Rogério Charraz defendeu que, neste CD, mantém a sua “crítica social”, designadamente “a um país assimétrico, centrado em três ou quatro núcleos urbanos, e um outro país sem hospitais ou postos dos correios, onde não há outros serviços essenciais”

Reconhecendo que, neste álbum, “não há uma crítica política, como aconteceu em ‘O Submarino Irrevogável'”, do álbum “Espelho” (2014), Charraz argumentou que “não fazia sentido ter essa linguagem tão direta”.

“Neste CD, não fazia sentido ter essa linguagem tão direta e objetiva sobre questões políticas, mas a crítica social está lá e, mais do que a crítica, a preocupação social, nomeadamente este país assimétrico que nos impede de sermos felizes”, afirmou Charraz.

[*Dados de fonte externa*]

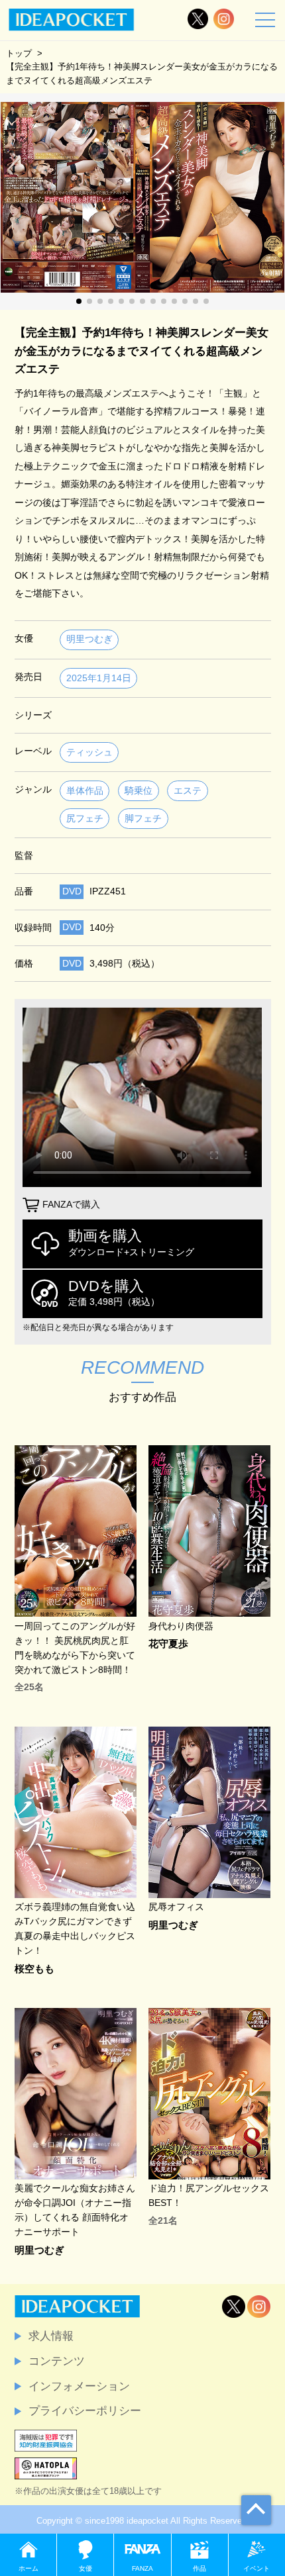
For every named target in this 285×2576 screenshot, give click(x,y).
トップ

Sobre o CD, destacou os “excecionais músicos” que o acompanham, entre os quais Carlos Miguel, na bateria e percussão, Nuno Oliveira, no contrabaixo, Mário Delgado, na guitarra ‘Dobro’, Paulo Gaspar, no clarinete e saxofone barítono, e Carlos Lopes, no acordeão. Rogério Charraz acompanha-se na guitarra acústica.

“O Coreto” deverá ser apresentado no Teatro da Trindade, em Lisboa, no dia 23 de março, “respeitando todas as regras de segurança e com algumas surpresas”. Entre as participações previstas, estão Luísa Sobral, que entra nos coros de “O Coreto” e foi a responsável pela produção musical.

Rogério Charraz e José Fialho Gouveia justificaram a escolha de Luísa Sobral para a produção, pela sua “abordagem acústica, que vai ao osso da canção” e a respeita, “sem artefactos artificiais”.

Charraz reconheceu que a atual pandemia o levou a cancelar concertos, embora tivesse conseguido manter alguns: em Ponte de Lima, Viana do Castelo, em julho, outro no Pinhal Novo, em agosto, e outro, em setembro, na Festa do Avante!, no Seixal, também no distrito de Setúbal.

Fez ainda “algumas coisas pequenas”, em termos de atuações, mas agora “o futuro é uma incógnita”, até porque alguns concertos de outros artistas foram adiados e “têm de ser encaixados logo que a situação se normalizar”.

“O Coreto”, de Rogério Charraz com letras de José Fialho Gouveia, tem capa da autoria de Camila Beirão dos Reis, que também assina as ilustrações e o ‘layout’. O álbum chega aos escaparates no próximo dia 26, e deverá subir ao palco do Teatro da Trindade, em Lisboa, no dia 23 de março.